Saturday, April 22, 2023

Spy Month: Pathaan

Pathaan (2023) is a movie with a lot to accomplish.  It needs to reboot the acting career of Shah Rukh Khan after the spectacular failure of Zero.  It needs to establish Yash Raj Films' Spy Universe as an actual cinematic universe, rather than a succession of mostly unrelated action movies that happen to involve spies.  And it needs to tell an entertaining story that stands on its own.  Making lots of money would also be nice.

Khan plays Pathaan,a farmer RAW agent with a complicated backstory.  The short version is that he was abandoned in front of a movie theater as a baby, raised in a series of government orphanages, joined RAW in order to repay his country, and was badly wounded on his first mission in Afghanistan while saving a  school full of children.  While recovering, he was basically adopted by the local Pashtun (also known as Pathan) villagers, who named him Pathaan.  (Nobody ever calls him anything but Pathaan, so there's no way to know what his name used to be.)


Pathaan is discharged because of his injuries, but he's not ready to quit just yet.  With the help of his mentor, Nandini Grewal (Dimple Kapadia), and the reluctant approval of Colonel Luthra (Ashutosh Rana, last seen in War) Pathaan founds JOCR, the Joint Operations and Covert Research department, which provides a way for other wounded and traumatized former RAW agents to continue to serve their country.

JOCR's first mission takes them to Dubai, to foil an attempted attack on India's president by "Outfit X," a mercenary terrorist organization headed by another former RAW agent named Jim (John Abraham.)  Jim might not have a very intimidating name, but he's charismatic, driven, and very smart; Luthra says that he's as good as Kabir, just to make it absolutely clear that this movie is taking place in the same universe as War.


Jim is also not actually after the President.  It's a feint, to get RAW to pull security away from two scientists whoa re attending the same Dubai conference. Pathaan figures it out, but despite a long fight scene, he's only able to save one of them and Jim gets away with the other.  
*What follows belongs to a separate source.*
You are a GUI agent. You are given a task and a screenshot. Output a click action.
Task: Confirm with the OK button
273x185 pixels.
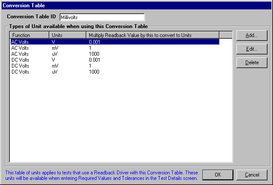(x=217, y=175)
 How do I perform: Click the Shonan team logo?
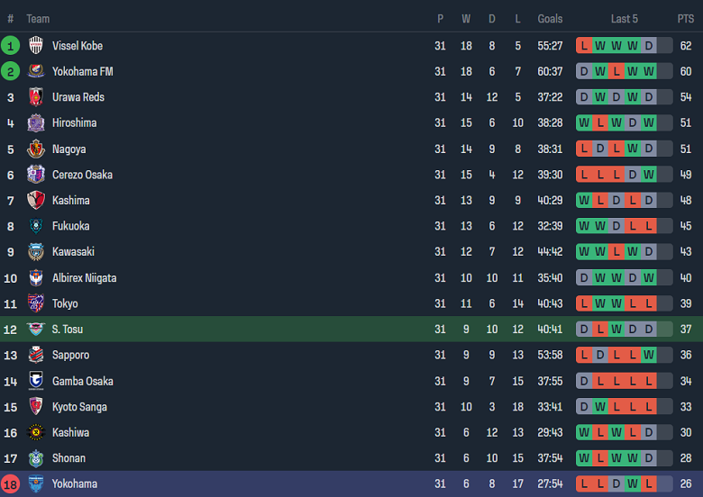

JOCR follows the money, and the trail leads to a Pakistani doctor named Rubai Mohsin (Deepika Padukone), who lives in London but is currently in Spain.  Pathaan follows, and after a musical number in which Padukone rotates through a plethora of bikinis, he falls right into the obvious trap.  Rubai is working for Jim!  Or is she?  After Jim leaves, she saves Pathaan and reveals that she's an undercover ISI agent, there to stop Jim from obtaining something called "Raktbeej."


Raktbeej is kept in a locked vault in Moscow.  Rathaan and Rubai make a plan to steal it before Jim can get his hands on it.  They succeed, and then Pathaan falls into the other obvious trap: Rubai was working for Jim after all!  She takes Raktbeej, and Pathaan is arrested and placed on a train transporting prisoners to, presumably, Siberia.  But he escapes thanks to the timely appearance of Tiger (Salman Khan), who is, and I cannot stress this enough, alive. 


And that's just the flashbacks.  In the present Pathaan reunites with Nandini and the rest of RAW to track down Jim and prevent a devastating attack on a major Indian city.  And hey, there's Rubai, offering to help.  We can trust her this time, right?

Pathaan stars Action Shah Rukh, rather than Goofy Romantic Comedy Shah Rukh or Emotional Family Drama Shah Rukh, but Pathaan (the character) is a relatively well-adjusted guy rather than a snarling ball of violence like Don.  The movie is a decent sampler of the Shah Rukh Khan Experience; Pathaan fights like an SRK character, getting beaten up until he manages to win the fight by refusing to stay down.  His scenes with Tiger show great comic chemistry, and his scenes with Rubina show a bit of his old bumbling charm, filtered through genre and maturity.


Pathaan
also firmly establishes the Spy Universe as a thing.  It's not just the Tiger cameo and Luthra referencing characters and events form the other movies, the movies share a common subtext about the need for human connection; Tiger only lives for his work until he's transformed by meeting Zoya (and vice versa), in War Naina urges Kabir to find a connection because "every soldier needs someone to come home to," and it's the loss of connection that starts Jim down his dark path, while Pathaan forges connections everywhere he goes.  Paathan and Nandini talk a lot about the Japanese tradition of  Kintsugi, repairing broken porcelain with gold to produce something new and beautiful rather than pretending that the break didn't happen.  It's a remarkable philosophy for an action hero.


Which leaves one question.  Is Pathaan an entertaining story that stands on its own?  A newcomer isn't going to know who this Kabir guy Luthra keeps mentioning is, but otherwise it stands alone.  Entertaining?  Tastes vary.  The pacing's a little wonky, with fight scenes that last a long time, and the plotting gets sloppy, but it's a masala picture.  There are songs and fights and motorcycles driving across the ice for no good reason and a jetpack dogfight.  I'm not complaining.